Instructions to follow: Leave out the images and output the records word for word.

Source material:
--------------------------------

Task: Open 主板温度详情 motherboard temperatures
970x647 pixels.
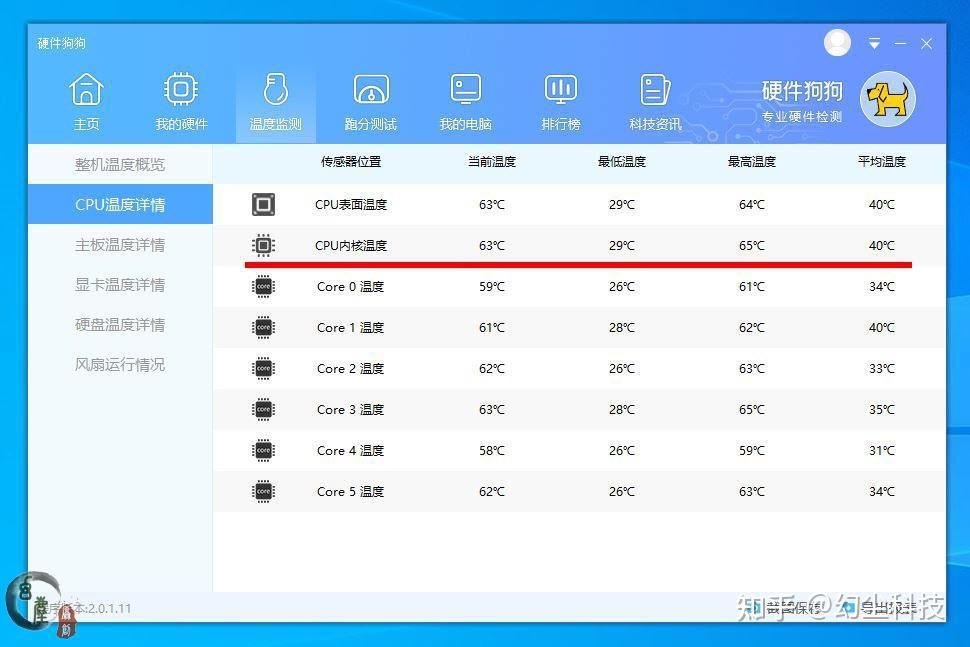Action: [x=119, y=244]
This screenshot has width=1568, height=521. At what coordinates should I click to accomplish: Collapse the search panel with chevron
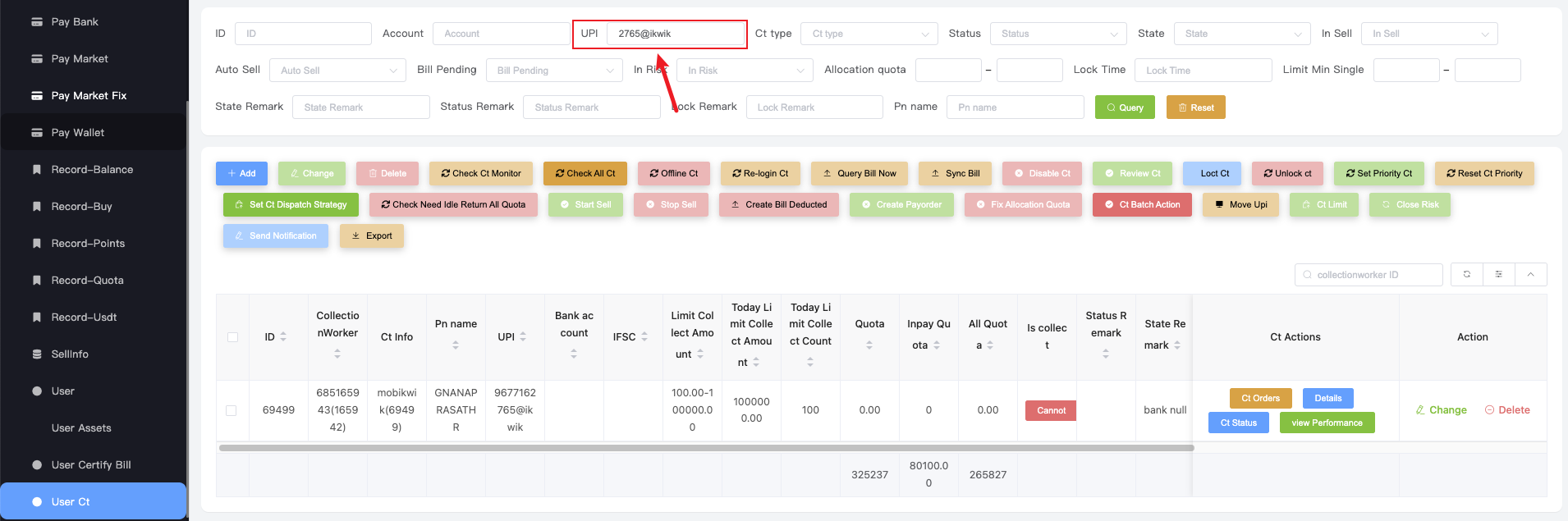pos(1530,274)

--------------------------------

Final answer:
Task: Open 主板温度详情 motherboard temperatures
970x647 pixels.
Action: [x=119, y=244]
This screenshot has width=1568, height=521. At what coordinates should I click to accomplish: Collapse the search panel with chevron
pos(1530,274)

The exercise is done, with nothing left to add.